I’m currently sat in a pub that was my ‘local’ in 2003/04. It’s strange being here for many reasons.
Most of all because my head is all over the place. Last time I drove back to this town (2 years ago) I came off the M1 and smiled broadly as I headed downhill toward Bedford.
Today my reaction was so different.
I became incredibly upset. That sensation that grows in the pit of your stomach until you can’t help but release the feeling via the tear ducts.
To put this all in to context for those who don’t know me, I grew up in Gloucestershire and then, in 2003 aged 20, I moved to this little town called Sandy in Bedfordshire. This was my home for 5 years.

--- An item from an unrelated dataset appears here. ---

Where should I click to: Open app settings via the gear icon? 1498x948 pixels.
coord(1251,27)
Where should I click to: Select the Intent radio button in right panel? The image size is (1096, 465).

I developed friendships (some of those people I now love like family and will see this weekend!), lost friends, had multiple jobs, lost love (that’s a long story and one only a few people actually know the truth about) and I found an inner strength I never realised I a) had or b) would ever need.
I did a lot of growing up in those years basically.
Last time I came here I was kind of in relationship with a guy living in the area and I remember talking to him about me moving in with him and coming ‘home’. As I sit here now I can’t help but wonder what would have happened if I had followed my heart. The guy in question was flakey and we were destined not to last! I’d probably still be in the area if I had moved back though. Possibly never to leave.
As I write this, I’m trying to work out why I had the reaction I did tonight.
I know for sure it’s not about Mr Flakey.
This is something I’ve been storing for a number of years I think.
This short section has taken me over half an hour to write… I’m still none the wiser… maybe it’ll come to me while I’m here.
I’m going to carry on with my pint Doombar and listen to UB40’s ‘Kingston Town’ which has just come on the speakers!